Features
Judge Declares Mistrial In Buju Banton Drug Case
U.S. District Judge James Moody declared a mistrial after the 12-person jury sent him a second note on Monday saying they couldn’t reach a verdict. They had been deliberating since Thursday, after a four-day trial.
Banton’s attorney has asked Moody to release Banton on bond. He has been held without bond since his December arrest in South Florida.
Banton, a four-time Grammy nominee, had been charged with conspiracy to possess and distribute cocaine and aiding two others in possessing a firearm during the course of cocaine distribution. He faced up to life in prison.

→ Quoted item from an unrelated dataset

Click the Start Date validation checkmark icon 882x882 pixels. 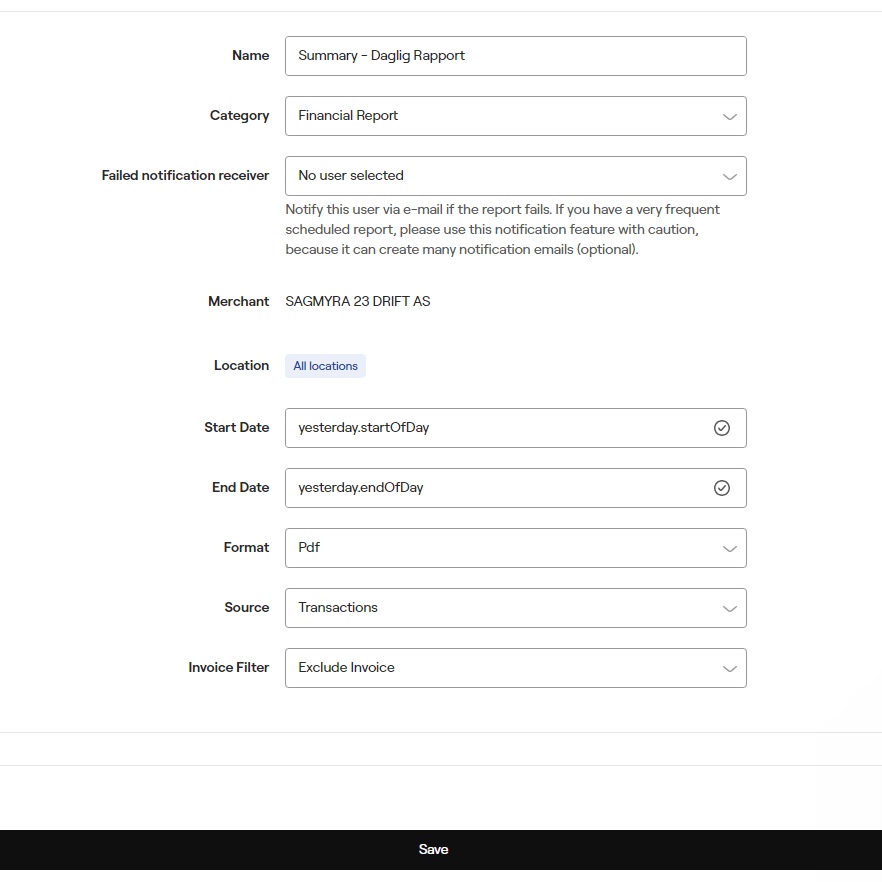[x=722, y=428]
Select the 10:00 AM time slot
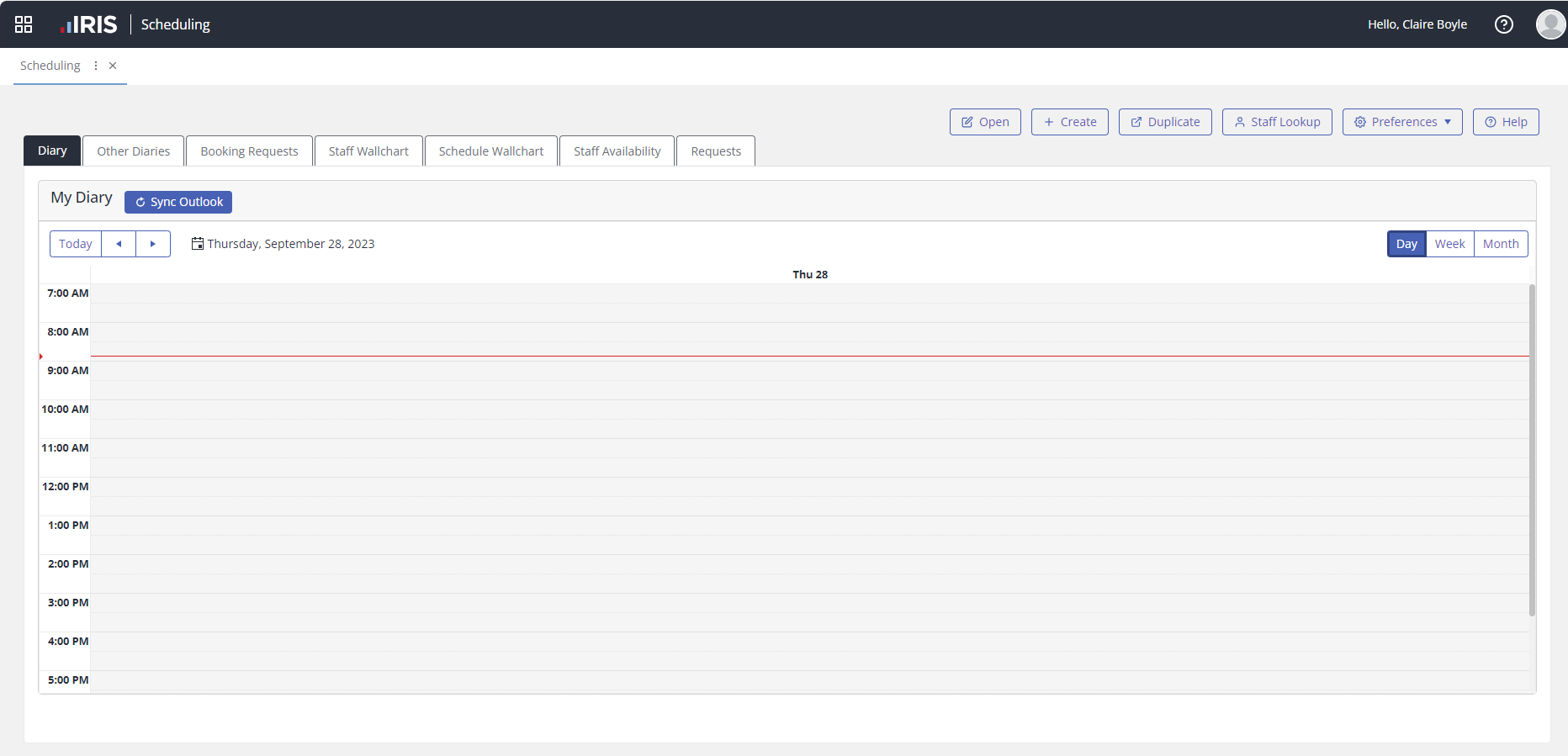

The 37-year-old singer, whose real name is Mark Myrie, testified that he talked a lot about cocaine with a U.S. government informant, but he was only trying to impress the man, who claimed to have music industry connections, and not secure a drug deal.
The informant, Alexander Johnson, testified that Banton admitted involvement in drug trafficking, and he wanted to give Johnson money so he could buy and sell cocaine.
Their recorded conversations from July 2009 through December were played for the jury.
Banton said he never wanted nor expected Johnson to set up a cocaine deal, despite what he said in the recordings. The singer had told Johnson that he financed drug deals, wanted to sell drugs in Europe, buy drugs from the Caribbean and South America and use Johnson’s boat to transport drugs.
Banton said he was surprised when the informant presented him with cocaine at an undercover police warehouse in Sarasota on Dec. 8. Surveillance video shows Banton peering over co-defendant Ian Thomas’ shoulder at the cocaine, and the singer tasting the drugs with a finger.
On Dec. 10, Thomas and another co-defendant, James Mack, were arrested at the warehouse after trying to buy the drugs. Banton was not present and was arrested at his Miami-area home.
Thomas and Mack pleaded guilty, and each faces up to life in prison. Neither testified in the trial that began Monday in Tampa federal court.